Of those 9 patients with previous histological results, only 1 had an original diagnosis of morphoeic BCC. The remaining 8 lesions had different histological diagnoses at the time of the original treatment.
The previous histological results included 2 nodular BCC's, 2 BCC's with background fibrosis but no obvious morpheic cell types and 4 infiltrating BCC's.
Thus, 22% of the patients did not start off as having definite morpheic BCC's. This begs the question that after multiple treatments did the BCC transform into the more aggressive morpheic type of BCC, or was the original histology incorrect, or was a more representative section of the block necessary? Review of the 8 histological diagnoses confirmed the original findings, but multiple sections of the original blocks were not available at this stage, only the slides originally reported on.

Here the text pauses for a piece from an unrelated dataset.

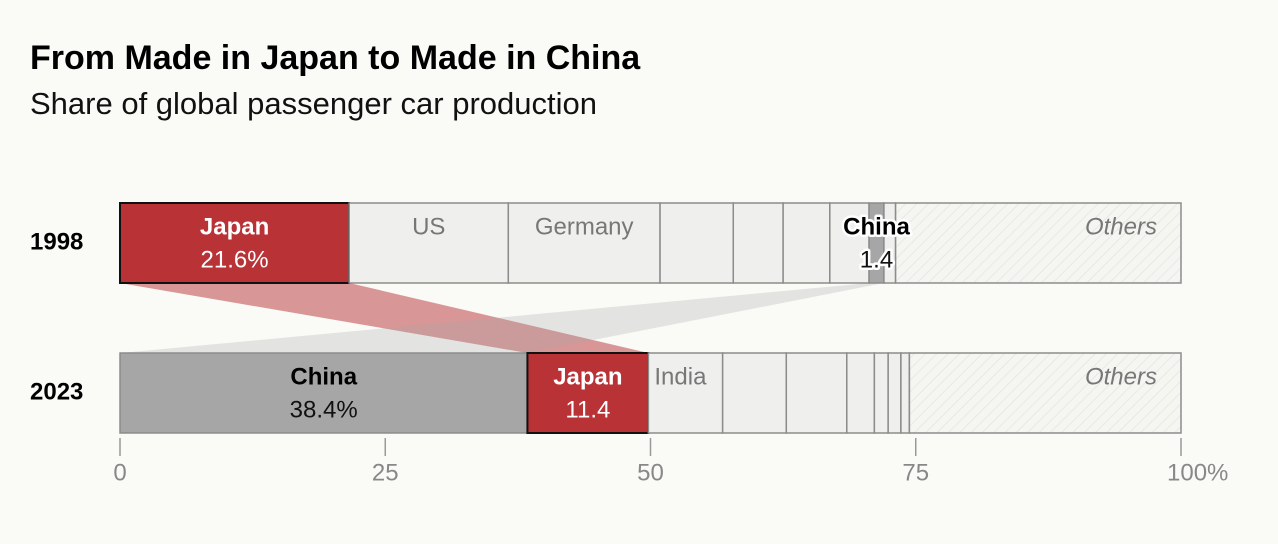 The height and width of the screenshot is (544, 1278). What do you see at coordinates (428, 226) in the screenshot?
I see `segment-label: US` at bounding box center [428, 226].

Another 33% of lesions were unaccounted for, as their histology results were not available although they were treated previously.
The morpheic BCC has a histologic picture of thin, elongated cords of cells with angulated ends in a background of dense fibrosis. The infiltrating component has a much more strand-like or trabecular appearance as compared to the solid nesting found in the other subtypes of BCC's (1,2,3,4).
Our aims of this study were to pose the following questions:
Can morpheic BCC evolve from another type of BCC, or is it present ab initio?
Can prior scarring (for example from long standing wounds, prior burns or Iatrogenic excision, curettage, cryotherapy), initiate the change to this type of BCC? The results of the study presents the possibility that certain morpheic BCC's may have evolved. from commoner types of BCC's following treatment or any scar-producing process. This would suggest that morpheic BCC may be a secondary phenomenon in certain cases, following treatment or trauma, rather than arising as original pathology.
Recurrent BCC's, categorized from the history or because of histologically identified surgical scarring, were even more likely to be flat and to show a microscopic infiltrative growth pattern (5). One may also question whether inadequate treatment could initiate the change in growth causing an altered stroma (scarring) with aggressive transformation and induction of a morpheaform type of BCC (5,6)? Although it is possible that the initial histology in some of these cases presented features similar to morpheaform features (fibrous infiltration) or may have been present in more sections, it is also possible that certain treatments or irritations, may have transformed the histological picture to one of ‘full blown' morpheic BCC. Thus, certain important points regarding the current management of basal cell carcinomas warrant discussion:
The first treatment of the BCC should be as effective as possible
Cryotherapy has the disadvantage of never having the definitive histology and inducing more scarring and fibrosis with the possible ramifications.
Curettage, while recognized as a treatment modality, should be performed with reasonable margins and the specimen must be submitted for histological evaluation.
This study may implicate those forms of treatment inducing marked fibrosis. At the very least, we would hope this paper initiates questions and discussion concerning the ‘morpheic' phenomenon.